Code: Private Sub CommandButton1_Click() ' Buffer to hold input string Dim Instring As String ' Use COM13 MSComm1.CommPort = 13 ' 9600 baud, no parity, 8 data, and 1 stop bit. MSComm1.Settings = '9600,N,8,1' ' Tell the control to read entire buffer when Input ' is used. MSComm1.InputLen = 0 ' Open the port. MSComm1.PortOpen = True ' Send the data to the port data = TextBox1.Text ' The brightness required, 0-255 Debug.Print 'Data=' & data ' Send the data to the Arduino. MSComm1.Output = data & vbCrLf ' Close the Port MSComm1.PortOpen = False End Sub Any thoughts? Moderator edit: [code] [/code] tags added.
Dear AVR Pros, i am looking for an easy and affordable way to interface an SPI Daisy chain consisting of 30 or more ATmega8 Slaves with a Windows 7 PC with Excel VBA. Cccam ipk open atv images to draw. I was thinking about an Arduino or something like that to receive serial commands from Excel and translating them to be fed on the SPI bus. Is this actually possible or is there maybe an easier way, such as a USB to SPI adapter which can be talked to via a virtual com port? I guess the AVRISP mkII can't be used for this since i couldn't figure out how to generate custom bytes at its SPI output. I appreciate any kind of input, since i am quite a newbie in microcontrollers. Thank you very much in advance! Best regards.
Thank you guys! @ clawson: after further investigation, the Arduino sounds like a good solution to me. I hope i didn't overlook any disadvantages which could affect my project. I will only be using one SS-line and daisy chain the slaves together according to this connection scheme: So basically i will be pushing the data through all the slaves and they will filter out whats meant for them using unique addresses. @ awneil: can you tell me what is better about the expensive device, compared to an Arduino or the cheap USB devices you mentioned? I really appreciate your help guys, thank you! I've seen this thread before, but can't see how it relates to the problem.

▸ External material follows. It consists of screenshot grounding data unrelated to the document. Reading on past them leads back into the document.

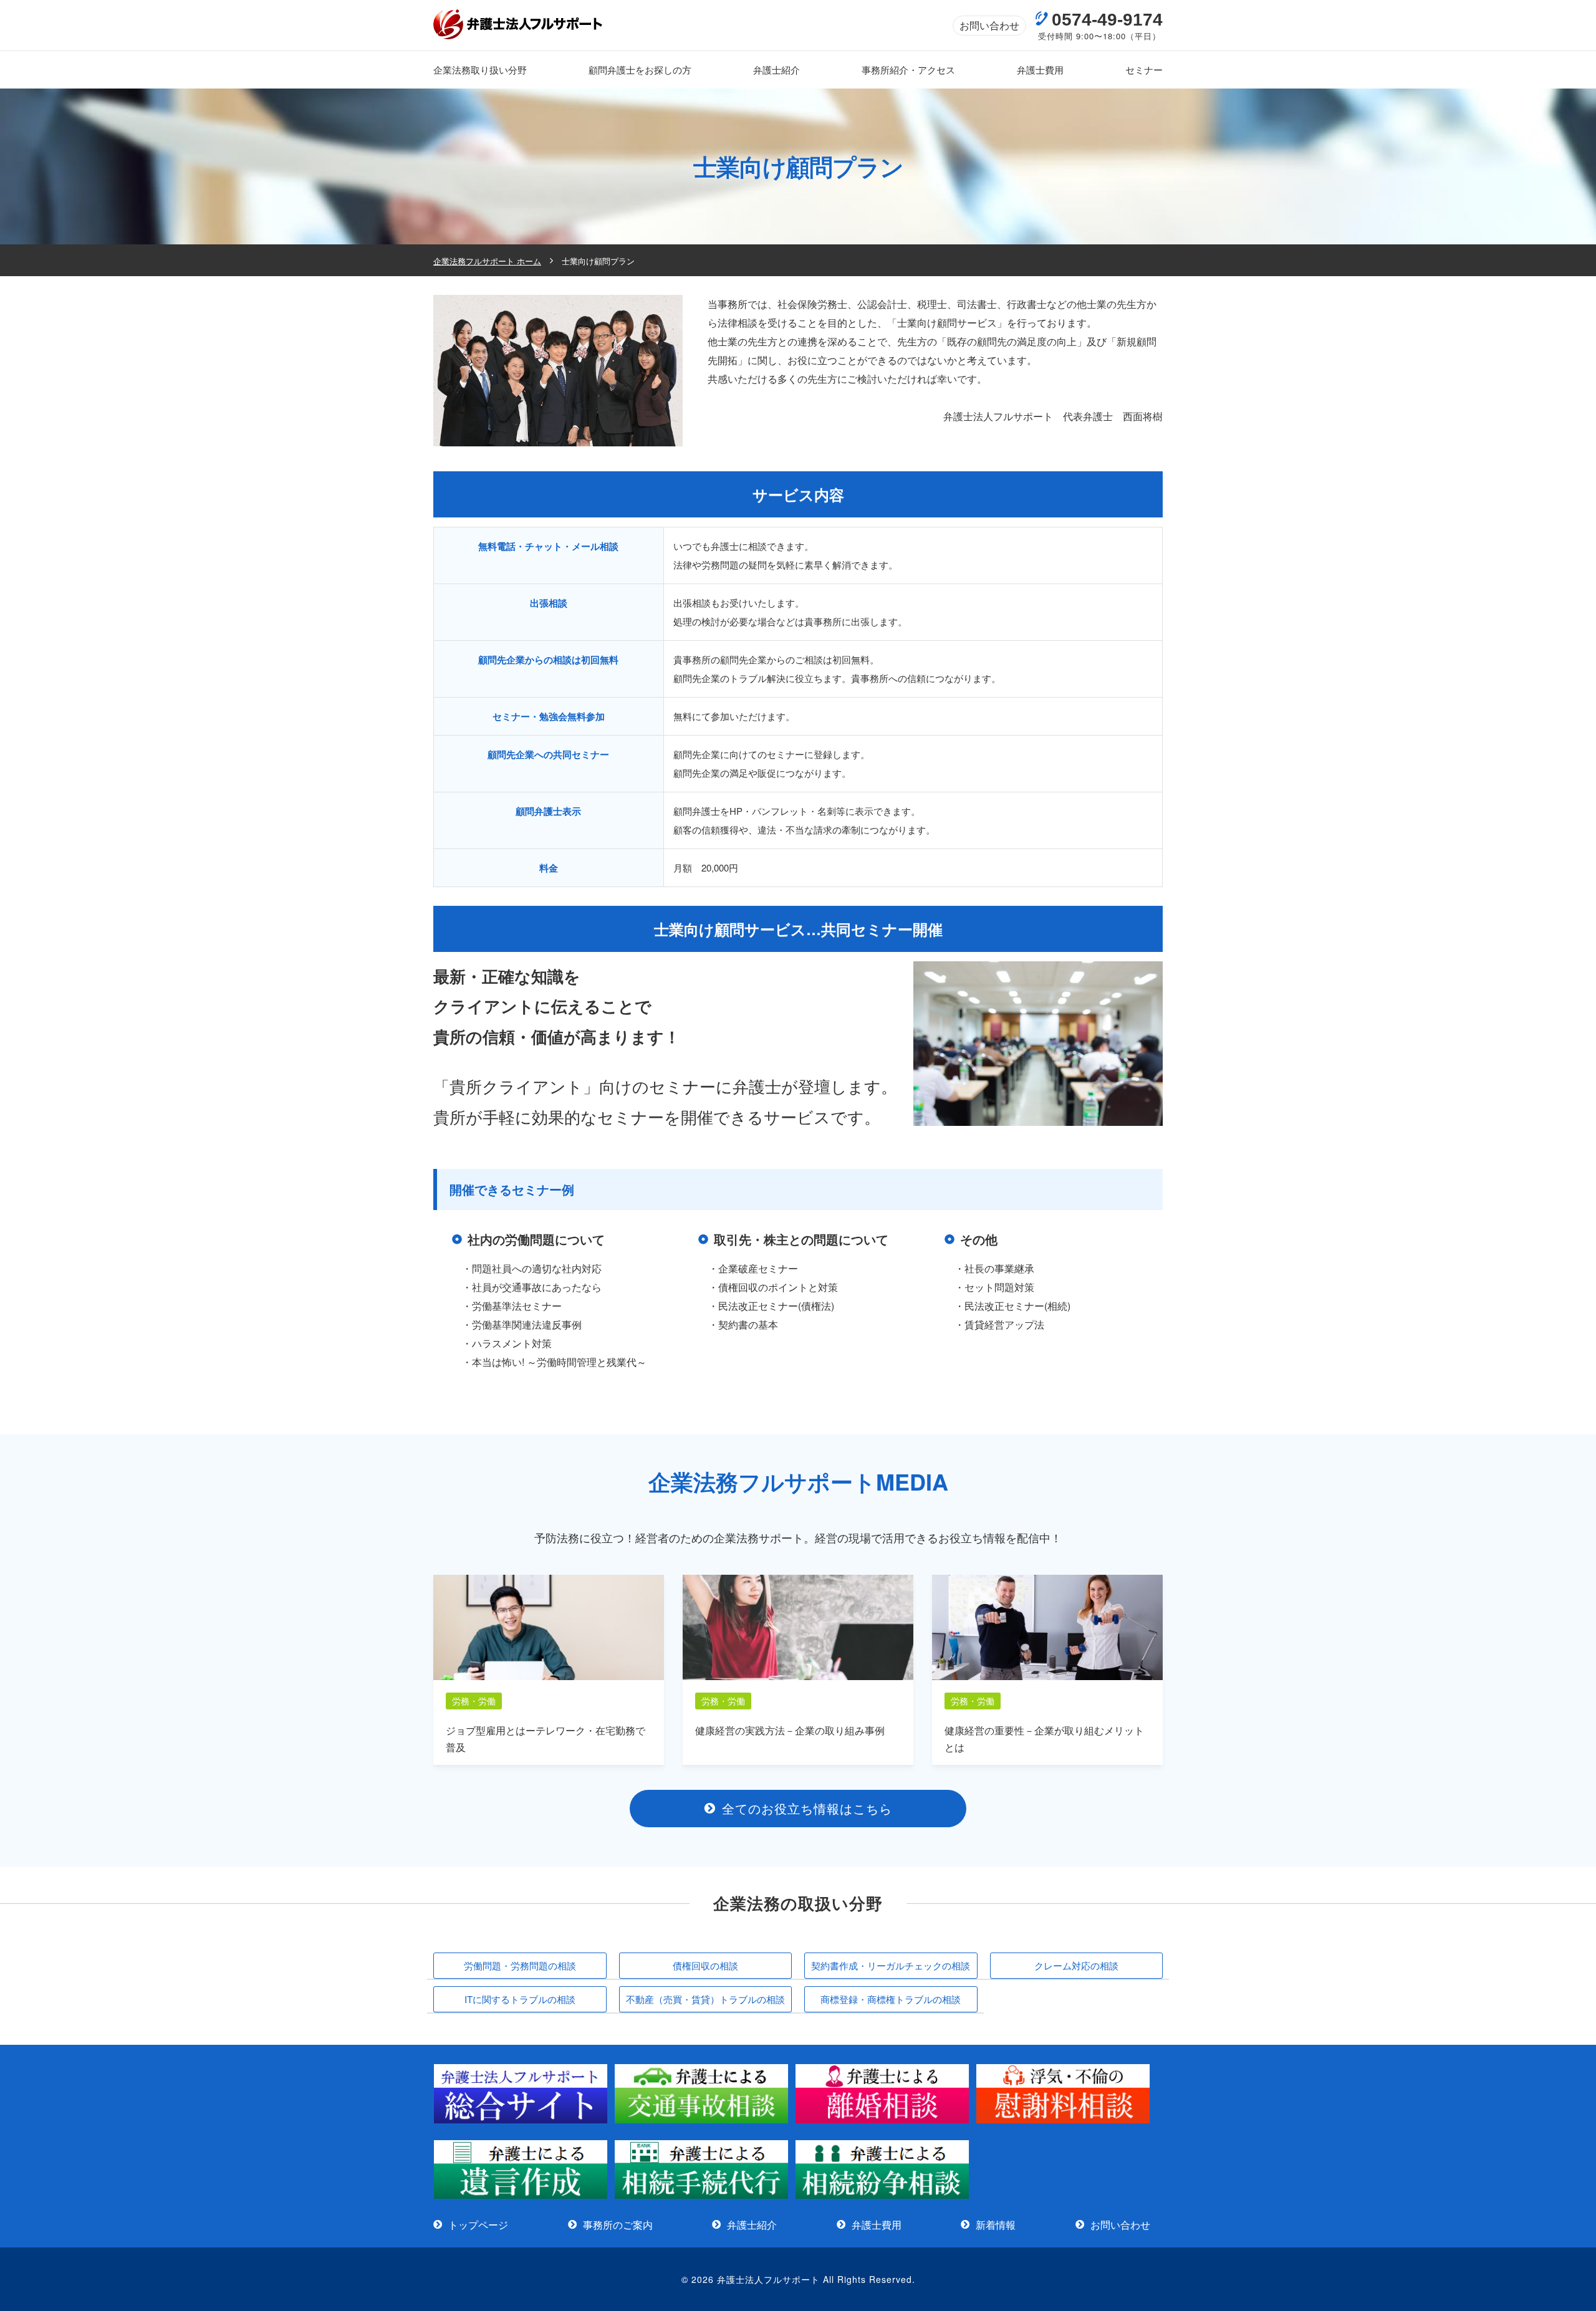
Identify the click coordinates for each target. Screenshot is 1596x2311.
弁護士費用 (876, 2224)
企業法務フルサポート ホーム (487, 261)
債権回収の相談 (705, 1965)
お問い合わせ (989, 25)
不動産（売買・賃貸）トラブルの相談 (705, 1999)
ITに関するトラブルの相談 (519, 1999)
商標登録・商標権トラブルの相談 (890, 1999)
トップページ (478, 2224)
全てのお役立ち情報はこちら (807, 1808)
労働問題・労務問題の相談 (520, 1965)
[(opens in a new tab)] (520, 2120)
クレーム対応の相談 (1076, 1965)
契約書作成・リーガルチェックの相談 (890, 1965)
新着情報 (996, 2224)
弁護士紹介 (752, 2224)
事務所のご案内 (618, 2224)
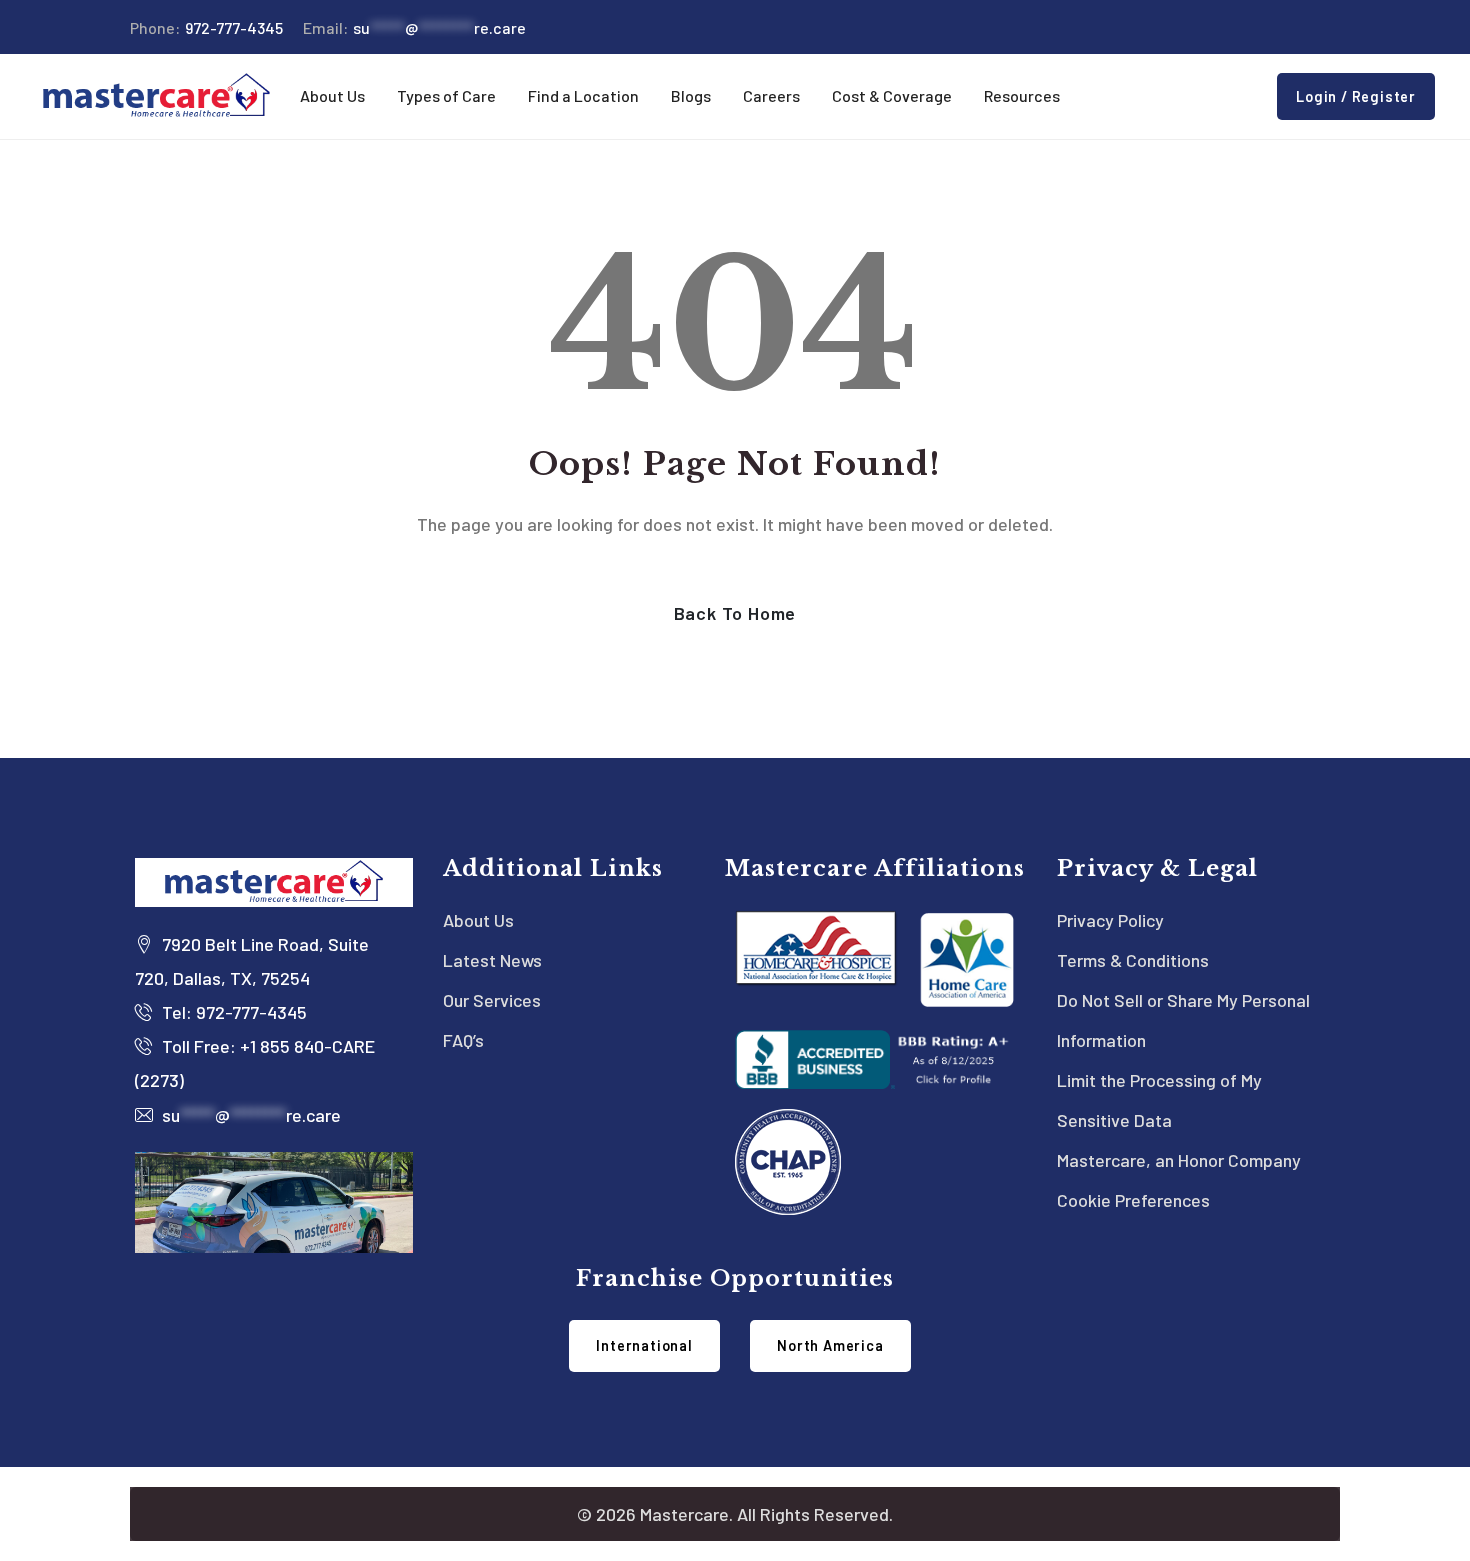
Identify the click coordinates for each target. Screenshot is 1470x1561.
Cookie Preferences (1133, 1200)
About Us (478, 920)
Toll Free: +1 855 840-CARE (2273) (255, 1063)
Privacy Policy (1110, 920)
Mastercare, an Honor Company (1179, 1160)
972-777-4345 (206, 27)
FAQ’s (463, 1040)
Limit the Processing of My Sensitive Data (1159, 1100)
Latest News (492, 960)
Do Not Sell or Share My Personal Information (1183, 1020)
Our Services (492, 1000)
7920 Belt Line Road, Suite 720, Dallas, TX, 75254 (252, 961)
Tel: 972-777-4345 (232, 1012)
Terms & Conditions (1133, 960)
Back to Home (735, 613)
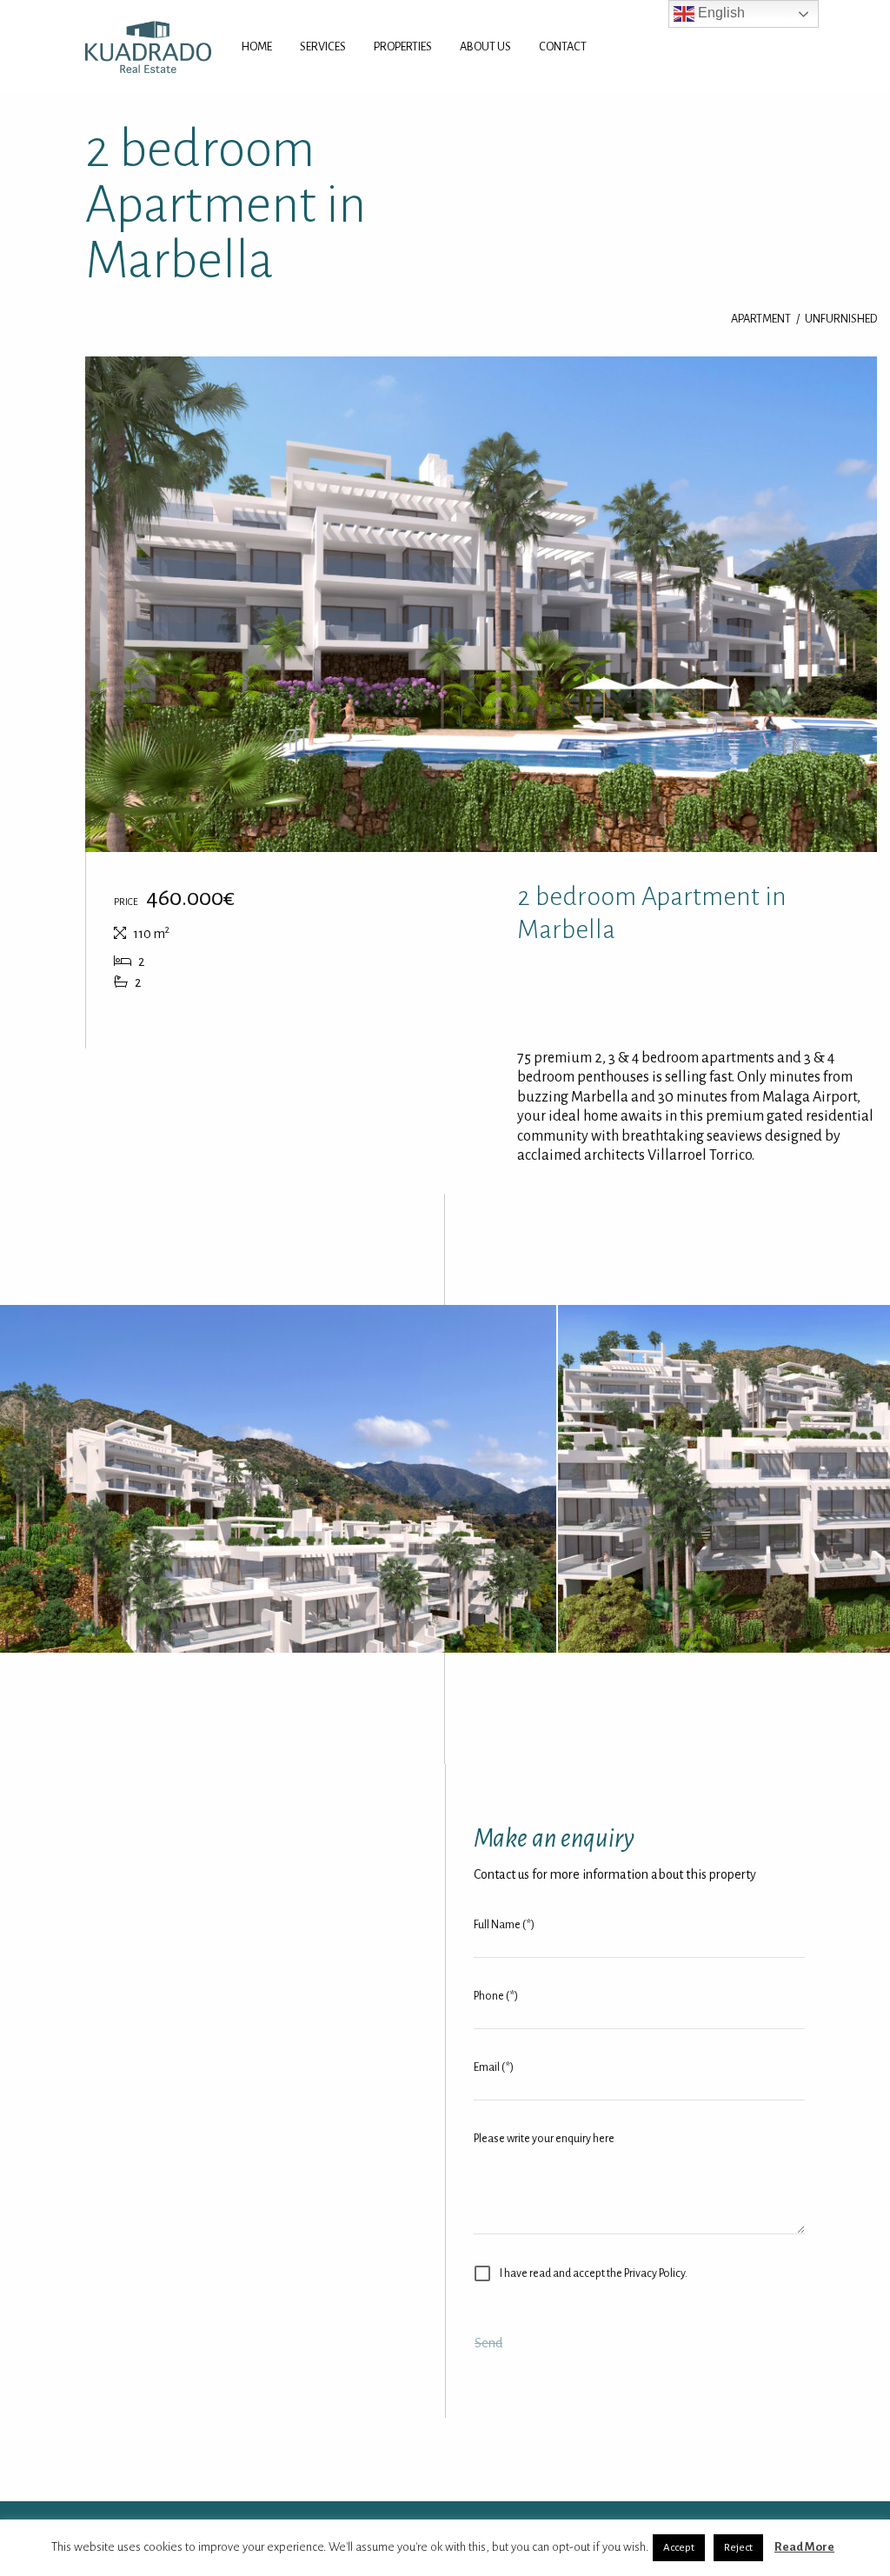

Of course i will try to make the lines as short as possible, maybe even just stack the master and slave pcbs on top of each other. In post #3 of the mentioned thread there is an example calculation, mentioning a 28 feet distance at 8 mHz SPI clockrate. I don't even think that i will need 8 mHz since i only need to transmit 24 bit to each slave with an update rate of maybe 20 ms. Is there something i'm overlooking? Thank you very much! Best regards. Prizefighter wrote: @ awneil: can you tell me what is better about the expensive device, compared to an Arduino or the cheap USB devices you mentioned?
Well, what constitutes 'better' depends entirely on the particular requirements! You can see an overview of key features & performance here: Trying to think back (it was a couple of years ago), IIRC, the key requirement was for an SPI Slave; which is what ruled-out the FTDI devices - but doesn't matter for you. Also, being a supported off-the-shelf unit, in a proper case, was a big plus.